Don Schlitz, the songwriter who gave country music one of its most enduring signatures with “The Gambler,” died Thursday, April 16, at a Nashville hospital after a sudden illness. He was 73.
Schlitz wrote “The Gambler” at 23, and Kenny Rogers turned it into a defining hit that won the Grammy for best country song in 1978. Rogers later summed up Schlitz’s gift in a line that followed the songwriter through his career: “Don doesn’t just write songs,” he said. “he writes careers.”
Born and raised in Durham, North Carolina, Schlitz briefly attended Duke University before heading to Nashville at 20 with $80 in his pocket.

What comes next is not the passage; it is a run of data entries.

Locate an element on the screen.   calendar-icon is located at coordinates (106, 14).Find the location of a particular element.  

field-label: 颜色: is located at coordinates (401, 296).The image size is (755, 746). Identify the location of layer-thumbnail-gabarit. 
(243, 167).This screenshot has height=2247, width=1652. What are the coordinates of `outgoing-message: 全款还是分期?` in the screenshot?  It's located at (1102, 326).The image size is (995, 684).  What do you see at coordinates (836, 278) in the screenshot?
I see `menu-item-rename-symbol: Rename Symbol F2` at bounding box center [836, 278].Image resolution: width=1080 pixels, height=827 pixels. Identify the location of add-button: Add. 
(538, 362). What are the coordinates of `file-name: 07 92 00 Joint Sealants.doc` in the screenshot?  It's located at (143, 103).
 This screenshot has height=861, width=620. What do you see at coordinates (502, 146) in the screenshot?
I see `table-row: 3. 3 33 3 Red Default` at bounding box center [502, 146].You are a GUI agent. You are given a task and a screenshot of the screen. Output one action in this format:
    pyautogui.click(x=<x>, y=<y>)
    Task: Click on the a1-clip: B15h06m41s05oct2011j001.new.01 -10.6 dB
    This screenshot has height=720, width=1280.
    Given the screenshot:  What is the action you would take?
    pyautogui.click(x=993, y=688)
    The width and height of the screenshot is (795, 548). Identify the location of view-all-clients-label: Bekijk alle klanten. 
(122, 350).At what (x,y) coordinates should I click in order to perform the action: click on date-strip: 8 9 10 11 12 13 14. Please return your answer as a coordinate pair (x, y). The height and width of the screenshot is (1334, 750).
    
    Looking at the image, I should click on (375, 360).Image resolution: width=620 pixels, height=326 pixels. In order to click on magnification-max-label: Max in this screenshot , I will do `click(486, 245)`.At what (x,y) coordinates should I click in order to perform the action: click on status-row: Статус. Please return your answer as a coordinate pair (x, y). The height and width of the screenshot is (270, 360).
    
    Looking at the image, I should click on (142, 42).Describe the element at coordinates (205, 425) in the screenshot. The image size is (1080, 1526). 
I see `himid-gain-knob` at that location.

He arrived with little more than a notebook and the conviction that he could write songs that mattered, and he spent the next five decades proving it.
He wrote hits for Randy Travis, The Judds, The Nitty Gritty Dirt Band, Tanya Tucker, Mary Chapin Carpenter, Keith Whitley and Alison Krauss, with songs including “On the Other Hand,” “Forever and Ever, Amen,” “He Thinks He’ll Keep Her,” “The Greatest” and “When You Say Nothing At All.” “Forever and Ever, Amen” brought him a second Grammy in 1987, and from 1988 to 1991 he was named ASCAP country songwriter of the year four straight times. He also won three CMA song of the year awards and two ACM song of the year awards.
His reach stretched beyond country radio. In 1999, Schlitz wrote the music and lyrics for the Broadway musical “The Adventures of Tom Sawyer,” adding another chapter to a career that had already earned him induction into the Nashville Songwriters Association Hall of Fame in 1993, the Songwriters Hall of Fame in 2012 and the Country Music Hall of Fame in 2017. He was inducted into the Grand Ole Opry in 2022.
The Opry performance on Saturday night, April 18, was dedicated in Schlitz’s honor, a tribute to a writer whose songs became part of the genre’s backbone. The Opry said his words and music had articulated “the extraordinary emotions inherent in common experience,” and that is why his death landed as more than the loss of a celebrated name: it marked the absence of a songwriter who could make ordinary feeling sound permanent.
Other service plans were pending. He is survived by his wife, Stacey; his daughter Cory Dixon and her husband Matt Dixon; his son Pete Schlitz and his wife Christian Webb Schlitz; and his grandchildren Roman, Gia and Isla.